An examination of the provisions of the said ordinance in connection with the


provisions of said article (343) of the Penal Code will disclose the fact that
the said ordinance provides for the punishment of a different offense than
that provided for by the said article of the Penal Code. The ordinance
punishes a person who shall set up, keep, or maintain, etc., on any premises
occupied or controlled by him, instruments for the purpose of gaming or
gambling, etc., which may be used for gambling for anything of value. It will
be seen that under this ordinance these things need not be used for
gambling, whereas article 343 of the Penal Code punishes bankers and
proprietors of houses where games of chance, stakes, or hazard are
played. The ordinance punishes the maintenance of a house in which are
kept gambling paraphernalia, while the Penal Code punishes the
maintenance of a house where games of chance are actually played.
Therefore the ordinance punishes a different offense from that provided for
by the Penal Code in said article.

It is therefore clear that the Municipal Board, in enacting section 621 et seq. was
only dealing with the subject of gambling in its statutory sense, and paraphernalia
used for that purpose, and did not prohibit the playing of games or the betting
thereon, or the possession of paraphernalia used in playing thereof, the result of
which does not depend wholly or chiefly upon chance. The result is that, unless the
complaint alleges that the defendant was maintaining gambling devices on his
premises, it does not allege facts sufficient to constitute a public offense.

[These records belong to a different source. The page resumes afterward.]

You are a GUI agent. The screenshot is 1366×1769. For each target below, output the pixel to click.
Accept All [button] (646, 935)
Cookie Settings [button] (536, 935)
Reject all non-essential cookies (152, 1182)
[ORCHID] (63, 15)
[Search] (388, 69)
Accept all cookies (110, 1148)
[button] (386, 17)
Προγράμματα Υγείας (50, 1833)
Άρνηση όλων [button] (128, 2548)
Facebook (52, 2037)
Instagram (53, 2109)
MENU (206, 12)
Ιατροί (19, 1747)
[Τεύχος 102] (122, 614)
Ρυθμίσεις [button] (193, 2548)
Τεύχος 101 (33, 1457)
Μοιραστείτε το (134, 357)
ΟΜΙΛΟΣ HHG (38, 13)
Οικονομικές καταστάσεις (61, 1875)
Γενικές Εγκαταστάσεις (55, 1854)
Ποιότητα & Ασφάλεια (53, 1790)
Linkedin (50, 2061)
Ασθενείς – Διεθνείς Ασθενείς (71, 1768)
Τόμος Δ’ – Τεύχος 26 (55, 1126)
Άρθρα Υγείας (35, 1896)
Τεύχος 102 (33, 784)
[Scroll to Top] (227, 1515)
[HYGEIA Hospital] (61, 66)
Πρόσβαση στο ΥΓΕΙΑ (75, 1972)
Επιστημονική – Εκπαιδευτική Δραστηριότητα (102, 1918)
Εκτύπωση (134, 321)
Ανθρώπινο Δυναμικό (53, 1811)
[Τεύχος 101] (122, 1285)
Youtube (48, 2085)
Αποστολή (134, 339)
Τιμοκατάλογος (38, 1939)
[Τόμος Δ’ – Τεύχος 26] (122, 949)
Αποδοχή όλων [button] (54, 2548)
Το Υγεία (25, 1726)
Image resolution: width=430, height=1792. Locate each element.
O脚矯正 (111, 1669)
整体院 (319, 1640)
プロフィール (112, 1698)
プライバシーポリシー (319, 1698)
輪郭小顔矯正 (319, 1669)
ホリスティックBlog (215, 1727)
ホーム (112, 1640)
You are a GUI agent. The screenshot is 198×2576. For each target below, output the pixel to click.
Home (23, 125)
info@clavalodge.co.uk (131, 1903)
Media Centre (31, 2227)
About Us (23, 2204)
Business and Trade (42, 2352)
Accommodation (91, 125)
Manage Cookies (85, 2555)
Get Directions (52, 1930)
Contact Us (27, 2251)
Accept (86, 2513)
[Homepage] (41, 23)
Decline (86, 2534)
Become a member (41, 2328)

The complaint alleges that the defendant voluntarily and illegally permitted the
playing of a game called nones y pares for money and other things of value upon his
premises in violation of section 621 of the Revised Ordinances of the city of Manila.
It is nowhere alleged that nones y pares is a gambling game, nor can this be inferred
from the allegations in the complaint. It therefore follows that the allegations in the
complaint do not constitute a public offense. In reaching this conclusion, we have
found it unnecessary to decide whether or not the Municipal Board is empowered to
prohibit by municipal legislation the playing at or the betting or wagering upon games
which are not gambling, but which might be in the opinion of the board detrimental to
the welfare of the city. Neither have we found it necessary to decide at this time
whether, in view of the provisions of Act No. 1757, a municipality can, by ordinance,
penalize gambling. The only questions involved in this case, and which we have
decided are: (1) That section 621 et seq. of the Revised Ordinances deal with
matters relating to gambling only; and (2) that the complaint does not allege
that nones y pares is a gambling game.

For the foregoing reasons the judgment appealed from is affirmed, with costs
against the appellant.

Arellano, C.J., Torres and Johnson, JJ., concur.